Read the contained information on how CCA handles symmetric and asymmetric master keys.

Currently a CCA node has four master keys, namely AES, APKA, SYM, and ASYM. The master key sizes and their wrapping methods are as shown in Table 1.
Table 1. CCA master keys

CCA node wrapping methods with three columns describing the master key, the key size and the wrapping method

Master key Key size Wrapping method
AES 32 bytes (256 bits) AESKW
APKA 32 bytes (256 bits) AESKW
SYM 24 bytes (168 bits) Triple-DES
ASYM 24 bytes (168 bits) Triple-DES

The AES master key and the APKA master key are both 32-byte, 256-bit AES keys that wrap or unwrap keys using the ANS X9.102:2020 AESKW algorithm.

CCA incorporates the following sets of master-key registers:

  • The DES master-key register set is used to wrap and unwrap DES (symmetric) working keys.
  • The PKA master-key register set is used to wrap and unwrap RSA (asymmetric) private working keys, or the object protection keys (OPKs) of the RSA working keys that have an OPK defined, excluding private key sections X'30' and X'31', which have their OPKs wrapped and unwrapped by the APKA master key.
  • The AES master-key register set is used to wrap and unwrap AES (symmetric) fixed-length, and AES and HMAC variable-length, symmetric working keys.
  • The APKA master-key register set is used to wrap and unwrap the Object Protection Key (OPK) that is itself used to wrap the key material of an Elliptic Curve Cryptography (ECC) key or the OPK of RSA private key sections X'30' and X'31'. ECC keys are asymmetric.

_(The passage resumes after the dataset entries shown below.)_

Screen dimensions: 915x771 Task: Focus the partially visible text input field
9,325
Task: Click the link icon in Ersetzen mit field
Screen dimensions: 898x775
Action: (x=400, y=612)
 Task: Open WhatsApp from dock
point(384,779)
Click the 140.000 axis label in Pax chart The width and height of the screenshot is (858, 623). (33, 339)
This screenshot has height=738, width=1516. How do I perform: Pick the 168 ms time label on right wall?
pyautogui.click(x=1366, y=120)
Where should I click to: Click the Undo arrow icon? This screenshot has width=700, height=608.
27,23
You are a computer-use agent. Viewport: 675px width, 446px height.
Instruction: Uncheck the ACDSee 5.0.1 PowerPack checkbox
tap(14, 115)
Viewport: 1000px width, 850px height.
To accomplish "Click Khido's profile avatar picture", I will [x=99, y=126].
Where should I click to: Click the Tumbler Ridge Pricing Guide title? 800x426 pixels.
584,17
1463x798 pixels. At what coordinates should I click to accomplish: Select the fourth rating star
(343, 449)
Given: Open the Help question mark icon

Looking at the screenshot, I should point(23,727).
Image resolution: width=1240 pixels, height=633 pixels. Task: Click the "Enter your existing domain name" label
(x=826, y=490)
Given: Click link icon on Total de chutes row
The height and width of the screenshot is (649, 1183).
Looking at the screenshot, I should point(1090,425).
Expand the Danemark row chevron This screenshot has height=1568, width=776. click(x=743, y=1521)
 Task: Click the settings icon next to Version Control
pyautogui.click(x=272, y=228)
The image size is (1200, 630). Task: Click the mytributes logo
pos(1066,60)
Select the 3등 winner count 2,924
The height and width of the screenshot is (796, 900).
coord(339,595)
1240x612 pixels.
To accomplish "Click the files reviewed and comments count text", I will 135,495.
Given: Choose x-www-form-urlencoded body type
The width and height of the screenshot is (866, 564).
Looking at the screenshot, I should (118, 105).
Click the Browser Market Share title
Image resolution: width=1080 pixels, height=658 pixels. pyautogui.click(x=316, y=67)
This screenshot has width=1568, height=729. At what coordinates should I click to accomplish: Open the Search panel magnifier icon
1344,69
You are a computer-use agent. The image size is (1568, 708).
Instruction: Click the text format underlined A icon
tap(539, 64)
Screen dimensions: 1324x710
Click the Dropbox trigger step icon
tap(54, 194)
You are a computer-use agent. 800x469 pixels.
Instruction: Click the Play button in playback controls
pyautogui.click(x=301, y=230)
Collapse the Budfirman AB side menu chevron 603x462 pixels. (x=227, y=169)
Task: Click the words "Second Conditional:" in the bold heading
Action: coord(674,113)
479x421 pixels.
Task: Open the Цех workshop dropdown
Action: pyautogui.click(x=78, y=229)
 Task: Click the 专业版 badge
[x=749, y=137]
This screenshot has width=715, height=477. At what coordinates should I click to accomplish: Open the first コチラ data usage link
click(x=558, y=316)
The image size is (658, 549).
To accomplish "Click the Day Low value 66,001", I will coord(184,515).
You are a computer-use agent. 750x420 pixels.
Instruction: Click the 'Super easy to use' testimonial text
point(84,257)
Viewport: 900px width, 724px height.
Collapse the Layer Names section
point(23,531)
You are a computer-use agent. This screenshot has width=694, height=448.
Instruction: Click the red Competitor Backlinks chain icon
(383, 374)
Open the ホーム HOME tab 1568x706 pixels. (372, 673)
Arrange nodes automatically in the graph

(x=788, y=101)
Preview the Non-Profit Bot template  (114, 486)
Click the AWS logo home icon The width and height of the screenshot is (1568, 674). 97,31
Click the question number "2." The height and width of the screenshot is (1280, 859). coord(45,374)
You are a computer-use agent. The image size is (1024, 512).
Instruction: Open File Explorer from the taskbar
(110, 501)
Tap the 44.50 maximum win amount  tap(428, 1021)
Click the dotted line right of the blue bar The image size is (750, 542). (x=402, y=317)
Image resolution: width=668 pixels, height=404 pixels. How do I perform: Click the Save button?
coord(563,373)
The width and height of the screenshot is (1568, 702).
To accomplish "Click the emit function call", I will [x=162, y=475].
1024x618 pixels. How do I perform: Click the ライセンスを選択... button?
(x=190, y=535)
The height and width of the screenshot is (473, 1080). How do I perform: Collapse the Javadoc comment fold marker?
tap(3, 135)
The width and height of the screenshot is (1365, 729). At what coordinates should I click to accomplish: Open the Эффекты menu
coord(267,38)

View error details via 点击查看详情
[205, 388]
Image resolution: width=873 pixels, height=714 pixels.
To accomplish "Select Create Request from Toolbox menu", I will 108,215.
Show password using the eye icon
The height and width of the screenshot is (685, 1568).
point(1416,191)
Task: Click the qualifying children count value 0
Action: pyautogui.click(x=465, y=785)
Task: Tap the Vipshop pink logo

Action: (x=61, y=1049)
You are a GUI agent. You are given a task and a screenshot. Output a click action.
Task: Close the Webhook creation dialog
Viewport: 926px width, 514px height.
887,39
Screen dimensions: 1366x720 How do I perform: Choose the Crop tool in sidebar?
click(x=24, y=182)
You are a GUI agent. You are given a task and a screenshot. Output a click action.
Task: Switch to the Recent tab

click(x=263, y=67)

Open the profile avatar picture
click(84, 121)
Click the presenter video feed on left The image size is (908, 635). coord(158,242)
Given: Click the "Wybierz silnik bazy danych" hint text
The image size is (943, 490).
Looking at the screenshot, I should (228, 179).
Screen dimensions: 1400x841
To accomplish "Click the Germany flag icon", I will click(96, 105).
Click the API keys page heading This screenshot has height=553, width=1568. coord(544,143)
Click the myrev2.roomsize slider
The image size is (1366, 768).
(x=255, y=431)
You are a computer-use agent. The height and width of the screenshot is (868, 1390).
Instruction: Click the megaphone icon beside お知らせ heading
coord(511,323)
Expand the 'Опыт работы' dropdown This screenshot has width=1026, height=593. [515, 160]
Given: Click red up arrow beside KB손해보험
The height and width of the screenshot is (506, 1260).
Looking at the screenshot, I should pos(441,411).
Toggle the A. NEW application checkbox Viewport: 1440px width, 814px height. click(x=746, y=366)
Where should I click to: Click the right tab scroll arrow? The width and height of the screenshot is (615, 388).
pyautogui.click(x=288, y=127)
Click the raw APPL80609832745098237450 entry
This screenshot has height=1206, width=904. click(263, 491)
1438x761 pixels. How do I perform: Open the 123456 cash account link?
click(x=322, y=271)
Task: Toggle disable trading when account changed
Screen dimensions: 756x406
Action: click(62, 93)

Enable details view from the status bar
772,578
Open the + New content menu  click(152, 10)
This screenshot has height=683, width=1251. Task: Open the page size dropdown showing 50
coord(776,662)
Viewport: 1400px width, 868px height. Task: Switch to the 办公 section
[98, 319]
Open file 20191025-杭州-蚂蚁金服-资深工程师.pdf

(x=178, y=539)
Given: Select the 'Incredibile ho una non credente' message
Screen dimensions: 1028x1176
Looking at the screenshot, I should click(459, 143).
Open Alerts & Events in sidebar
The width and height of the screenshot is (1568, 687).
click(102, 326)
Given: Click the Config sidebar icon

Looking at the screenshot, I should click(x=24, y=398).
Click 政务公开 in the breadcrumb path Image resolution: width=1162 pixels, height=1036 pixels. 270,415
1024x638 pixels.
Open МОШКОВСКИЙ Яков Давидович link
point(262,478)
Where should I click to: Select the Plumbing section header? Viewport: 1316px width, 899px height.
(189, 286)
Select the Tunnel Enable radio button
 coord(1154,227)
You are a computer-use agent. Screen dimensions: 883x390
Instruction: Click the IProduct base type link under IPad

The verbs that operate on the master keys permit you to specify a register set (with keywords AES-MK, APKA-MK, SYM-MK and ASYM-MK). For DES and PKA master keys, if applications that modify these master-key registers never explicitly select a register set, the master keys in the two register sets are modified in the same way and contain the same keys. However, if at any time you modify only one of the DES or PKA register sets, applications thereafter need to manage the two register sets independently.